Massimo: I think I found a way of expressing myself, through food. I am obsessed with quality; not just quality of food, but also quality of ideas. Osteria Francescana is a laboratory of ideas; and creativity with food is very contagious.

A dish by Massimo Bottura called Oops, I Dropped the Lemon Tart
A dessert by Massimo Bottura called Oops, I Dropped the Lemon Tart

Massimo describes the process of creating a new menu as an “intellectual act”; he knows before he starts creating a recipe whether a dish will work, or not, purely by intuition.

Massimo: You have to learn to trust yourself. I’ve been here thirty years, I grew up very slowly, like a tree, and I travel a lot to learn everything. In order to create a new recipe, you have to know everything, and then forget everything. And then in this journey of creativity, you have to leave a door open for something unexpected. If you then walk through that door you have the possibility to see the world from another point of view. In that moment you can see a flash, and if you can catch that flash, you get the moment of creativity.

Massimo’s restaurant is located in the region of Emilia-Romagna, often referred to as Italy’s “food bowl”, and home to Parmigiano Reggiano (Parmesan Cheese). One ingredient, one dish, twenty years in the making, the incredible, Five Ages of Parmigiano, is Massimo’s signature dish.  It’s like nothing I have ever eaten before!

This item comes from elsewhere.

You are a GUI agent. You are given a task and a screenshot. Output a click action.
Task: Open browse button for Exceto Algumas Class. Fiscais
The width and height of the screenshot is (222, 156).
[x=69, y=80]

A dish by Massimo Bottura called the Five Ages of Parmigiano
A dish by Massimo Bottura called the Five Ages of Parmigiano

Massimo: In the kitchen we (the team) compress into edible bites our passions. I love music, I love art; and if you have a bit of culture, then it’s not just good food you’re creating, it’s something more.

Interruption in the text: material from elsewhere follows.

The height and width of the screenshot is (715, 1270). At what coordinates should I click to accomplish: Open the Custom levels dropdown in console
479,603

To be a chef today, Massimo says they must have a “big sense of responsibility”. After reading an article by the Food and Agriculture Organisation of the United Nations on food production, sustainability, and poverty, Massimo was inspired to speak out. The article stated that 1.3 billion tonnes of food are wasted each year and one quarter of that could help feed 870 million people who need it. During the Milan Expo in 2015, Massimo worked with a Catholic charity and Milan’s famed Politecnico for the restoration of an abandoned theatre –  Teatro Greco – into a 21st century refectory. The stage was turned into a kitchen and the auditorium the dining room and it became a place for the homeless where meals were created from leftovers from the exhibition. Refettorio Ambrosiano was born, and today, thanks to Caritas Ambrosiana, the soup kitchen lives on permanently, serving the hungry. The Refettorio Ambrosiano has become a true community centre, presenting theatre, music and special events for the community of Greco and the people of Milan.

During the 2016 Rio Olympics, Massimo again enlisted an incredible team of international chefs and they opened his Refettorio Gastromotiva in Rio de Janeiro, turning food waste into nutritional meals for the poor. Massimo has plans to open the soup kitchens in cities including Montreal, Berlin, New York City, and his hometown of Modena.

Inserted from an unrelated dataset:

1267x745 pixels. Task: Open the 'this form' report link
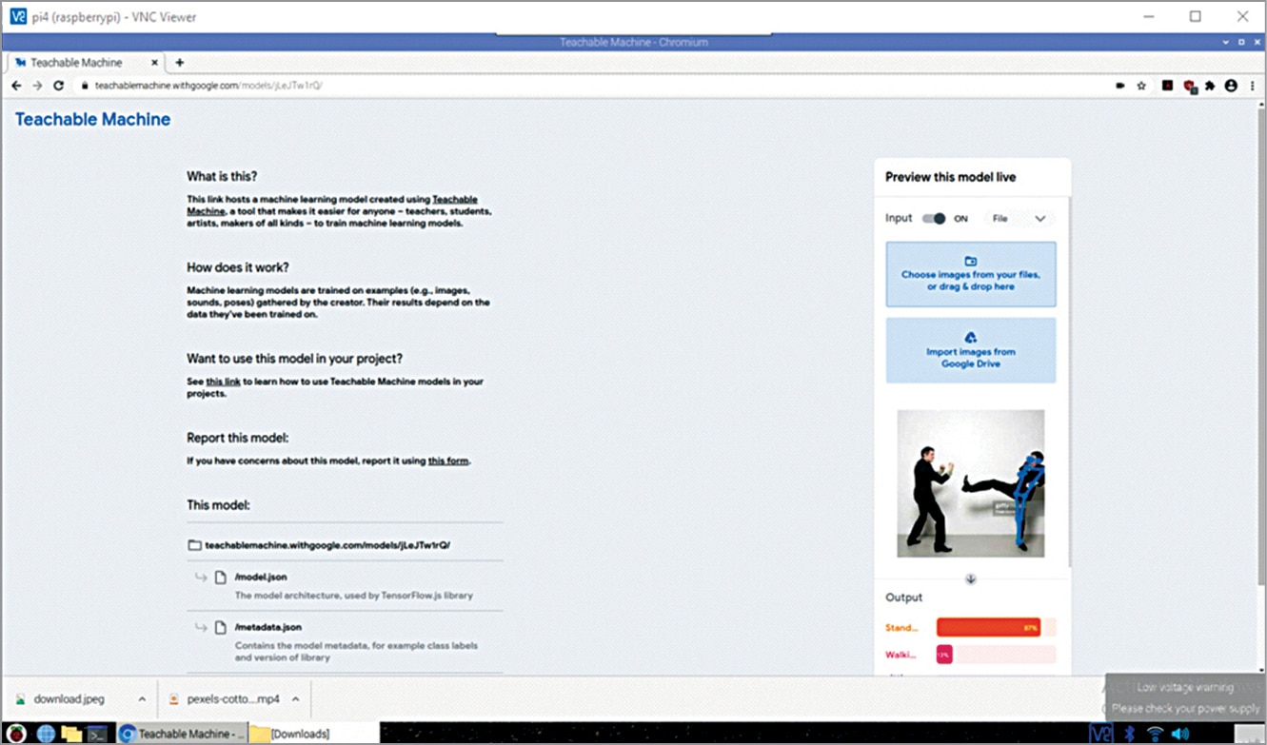point(448,461)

Massimo is quick to explain to me that what he is trying to do is more than just a soup kitchen; the projects are attracting not just famous chefs, but also artists and designers who are wanting to create places of beauty that inspire connection and change. Volunteers are able to learn culinary skills from some of the world’s best, and some of their incredibly moving stories from Reffettorio Ambrosiano can be seen in the documentary Theater of Life.

After speaking with Massimo, and then sampling some of his extraordinary dishes, I can see how his creativity and passion, has resulted in him becoming the No.1 chef in the world today!


About Michaela Bolzan

My name is Michaela Bolzan and I am the founder of Creative & Co. I am fascinated by the creative process and now want to explore it more by interviewing imaginative and innovative people across a wide range of occupations. My aim is to discover their passions, learn from where they get their inspiration, and begin to better understand their creative process.